Set in north India in 1951, it tells the story of a mother's mission to find “a suitable boy” to marry her vivacious, free-thinking student daughter in the years following Indian independence. Told through the prism of a nation struggling through a time of intense change (and no small amount of internal conflict), it is a family saga about love, nationhood and growing up as we witness the shifting fortunes of four large families navigating this crucial point in India's history.

If you enjoyed the first episode - the critics certainly did - and are itching for more, we've got you covered.
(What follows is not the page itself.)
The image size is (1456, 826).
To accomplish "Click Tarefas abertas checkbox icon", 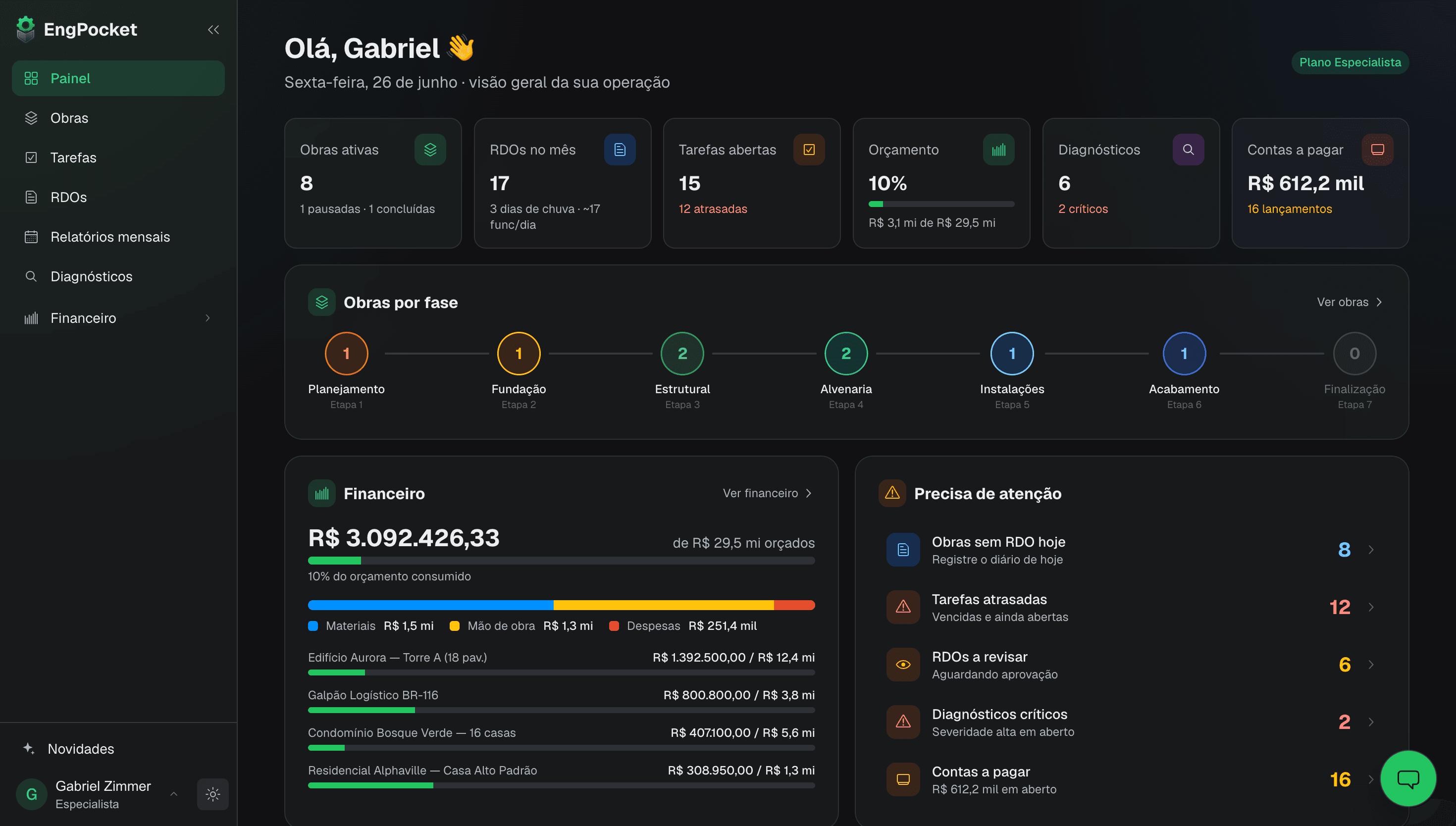I will (x=809, y=150).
Here, from Anita Desai to Salman Rushdie, are five books about families, India, marriage and all the rest, to keep you going as the series moves on.

Crazy Rich Asians by Kevin Kwan (2013)

Crazy Rich Asians is not set in India, but in Singapore. But love, marriage, tradition and the changing gears of modernity are the flavour of Kevin Kwan's hilarious social satire. The story follows three wealthy Chinese families - the Youngs, Shangs and T'siens - whose lives converge for the high-society wedding of the year.

Nick Young is heir to one of the wealthiest families in Asia. Not that his ABC (American-born Chinese) girlfriend Rachel has any idea. He's kept his mega-wealth secret. Until, that is, he invites her to the wedding of his best pal, Colin Khoo, whereupon Rachel is thrown into a world of private islands, palaces and jets.

What follows is a story that's as jaw-achingly funny as it is jaw-droppingly absurd – a carnival of life among the world's one percent that drips with as much family drama as its insuperable matriarchs do pearls.